Brown Rudnick for claimants, Pannone for defendant

The defendant, a private investigator instructed by a firm of solicitors, had refused to comply with a subject access request ("SAR") made by the claimant, on a number of grounds. (Under section 7 of the Data Protection Act 1998, an individual can make such a request to a data controller who has processed the individual's personal data). Warby J considered the following grounds raised by the defendant:

(1) The defendant had sought to argue that the SAR was not valid because the claimant's solicitors had not given sufficient evidence that they were acting on behalf of the claimant. Section 7(3) of the Act provides that where a data controller "reasonably requires" further information in order to satisfy himself as to the identity of the person making a request, and has informed him of that requirement, the data controller is not obliged to comply with the request unless he is supplied with that further information. The judge held that this was not a valid objection on the facts of this case: "Where the requester is not the data subject it may be reasonable to look for proof of authority. But if the requester is a firm of solicitors which confirms its authority in the SAR itself, no more should ordinarily be required".
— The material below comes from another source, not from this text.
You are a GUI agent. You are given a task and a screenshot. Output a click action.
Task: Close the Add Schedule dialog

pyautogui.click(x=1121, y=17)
(2) The defendant also argued that it was entitled to rely on the privilege exemption. Schedule 7 paragraph 10 of the Act exempts personal data covered by legal professional privilege. The defendant sought to rely on the scale of the data in question and argued that it would be disproportionate to require it to seek legal advice on the privilege exemption in respect of each and every page which it holds. The judge rejected that argument, and the defendant's lack of any attempt to analyse which data was covered by the exemption. In any event, certain pre-existing documents had been given to the investigators and so would not be caught by litigation privilege.

(3) The judge also rejected the defendant's main argument that the court should not exercise its discretion to enforce compliance with the SAR on the basis that the application was a misuse of the Act and was being brought to gain an illegitimate procedural advantage in overseas criminal proceedings brought against the claimant by the defendant's client.

Warby J held that the Act does not require an individual to justify or explain its request and said that "It seems to me that in general terms the court…should not enquire into or permit investigation of the purpose for which a SAR has been made". He held that dictum by Auld LJ in Durant v FSA [2003] was not authority for the proposition that a data controller can rely on purpose as a ground for refusing to respond. In any event, there was said to be nothing inherently improper in the purpose of obtaining early access to information that might otherwise be obtained via disclosure.